15 up-and-coming African entrepreneurs who could change the world – Part Two

Africa is brimming with precocious entrepreneurs. The continent is becoming a hot-bed for innovation, with new start-ups and tech hubs hatching at a dizzying pace, emerging from the chaotic dynamism of Kampala, the golden beaches of Cape Town and everywhere in-between.

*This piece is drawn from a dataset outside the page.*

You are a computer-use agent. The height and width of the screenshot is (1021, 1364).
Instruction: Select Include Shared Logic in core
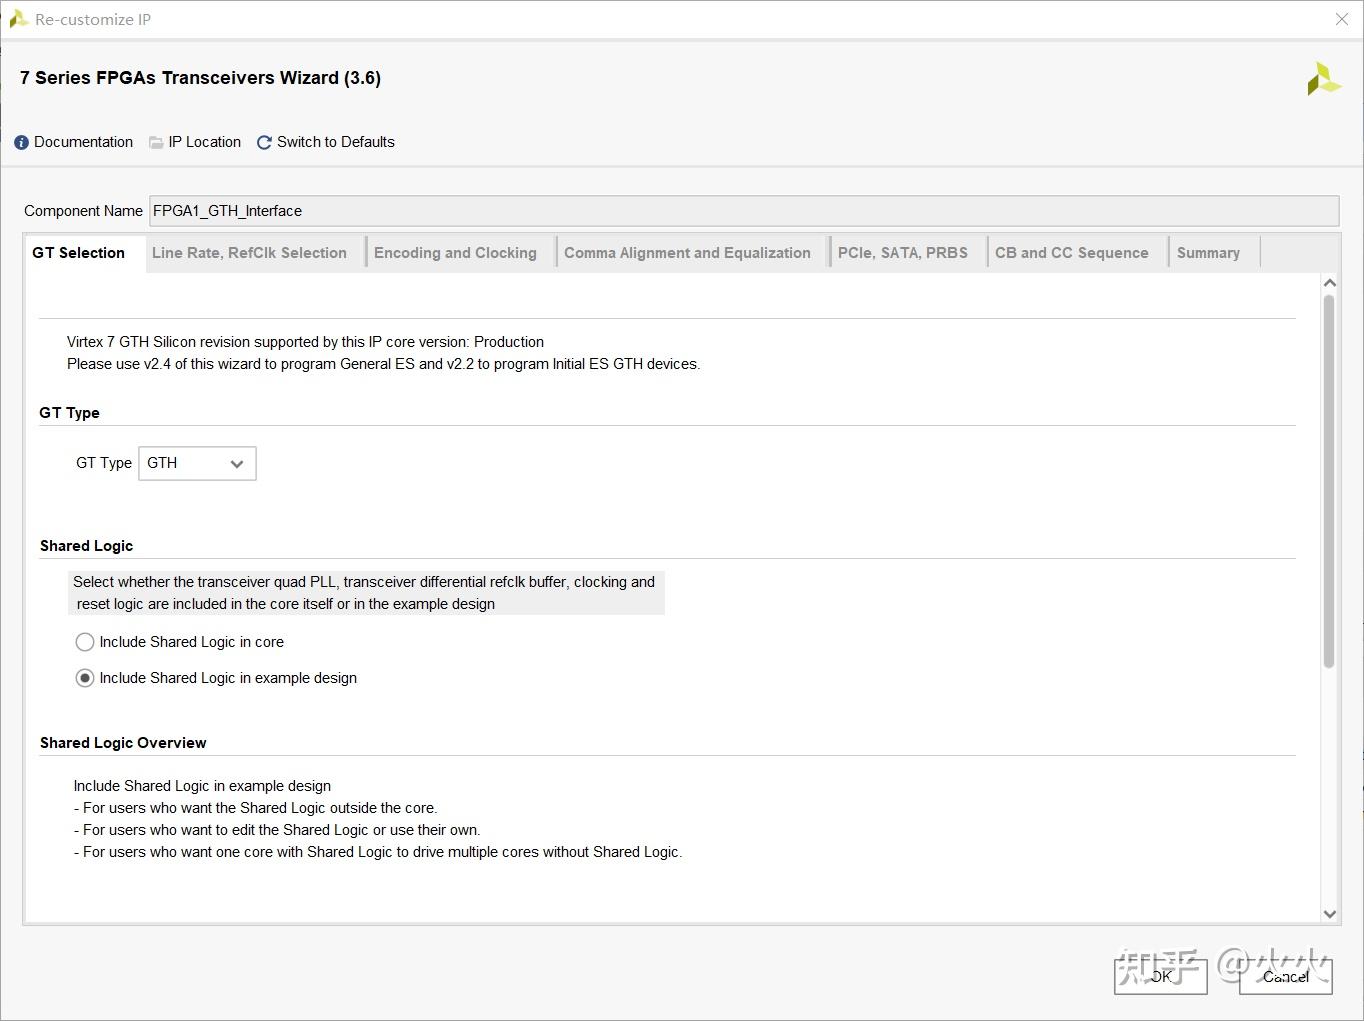85,642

You may not have heard of these enterprising men and women but Forbes have picked them out as 15 of the most promising young entrepreneurs in Africa right now. Which young buck would you rather have as a boss?

Via Forbes

Arthur Zang

27, Cameroon

Founder, CardiopadZang

The Cameroonian engineer is the inventor of the Cardiopad, a touch screen medical tablet that enables heart examinations such as the electrocardiogram (ECG) to be performed at rural locations while the results of the test are transferred wirelessly to specialists who can interpret them. The device spares African patients, living in remote areas, the trouble of having to travel to urban centers to seek medical examinations. Zang is the founder of Himore Medical Equipments, the company that owns the rights to the Cardiopad.

Clinton Mutambo

25, Zimbabwe

Founder, Esaja.Com


Mutambo describes himself as an entrepreneur, marketing whiz and all round blogger. He is also the brains behind the recently launched – a business network that is dedicated to intra-African trade. Esaja stands for empowering solutions and joint action. “Kwame Nkrumah once said ‘I wasn’t born in Africa, Africa was born in me.’ This quote defines me as an entrepreneur,” he says. “We have a massive African youth bulge and need to get this lion roaring or else it’ll devour its own future. Trade is key.”

Raindolf Owusu

24, Ghana

Founder, Oasis Websoft


Owusu is a software engineer based in Accra, Ghana, and was dubbed the Mark Zuckerberg of Accra by FORBES AFRICA in November 2012. He runs Oasis Websoft, which developed the Anansi Web Browser – hailed as Africa’s first web browser. His most recent projects include Anansipedia, an education platform that allows less privileged students to share educational resources; and Bisa, a mobile application that supplies information to the public and gives them access to doctors.

Clarisse Iribagiza

26, Rwanda

Founder and CEO, HeHe Labs

Iribagiza runs a Kigali-based company, HeHe Labs, which builds mobile technology solutions for the government and private companies looking to improve their operational efficiency. HeHe means ‘where’ in Kinyarwanda, says Iribagiza, who founded the research and innovation lab in 2010 while still in college studying computer engineering. HeHe has over $200,000 in revenues annually. In 2012, HeHe won a $50,000 grant from Inspire Africa, a Rwandan TV entrepreneurial contest.

Julie Alexander Fourie

28, South Africa

Founder, iFix

Fourie is the founder of iFix, which repairs and services all Apple products and Samsung smartphones. The company employs 40 people and services more than 4,000 clients a month. iFix has branches in Johannesburg, Cape Town and Durban. Fourie started the company in 2006 from his dorm room at the University of Stellenbosch, helping colleagues and friends repair broken and faulty iPods and computers. Satisfied customers recommended Fourie’s business and it took off.

Vérone Mankou

28, Republic of Congo

Tech Entrepreneur, Founder & CEO, VMK


Mankou is the founder of VMK and the creator of the first African-made mobile phone, Elikia. He is also the inventor of Way-C tablet, Africa’s version of the iPad. Mankou, the son of a school mistress and an oil engineer, provides affordable smart devices in Africa and increases Internet access in the Republic of Congo. Before receiving $700,000 from the Congolese government, Mankou had to finance his project himself. Banks refused to help him because he was too young and “a little bit crazy,” he says.

Ludwick Marishane

25, South Africa

Founder, Headboy Industries


Marishane was in high school when he came up with DryBath, a gel that does all the work of a bath without water. Within a year, he launched Drybath with his company Headboy Industries. He had previously tried his hand at business with his own brand of biodiesel, healthy cigarettes and a security magazine. The idea for DryBath was inspired by a friend of Marishane’s who was too lazy to bath. “Why doesn’t someone invent something that you can put on your skin and then you don’t have to bathe?” asked the friend. Marishane, born in Limpopo, was voted the best student entrepreneur in the world by the Entrepreneurs’ Organisation. Google named him as one of the most intelligent young brains in the universe.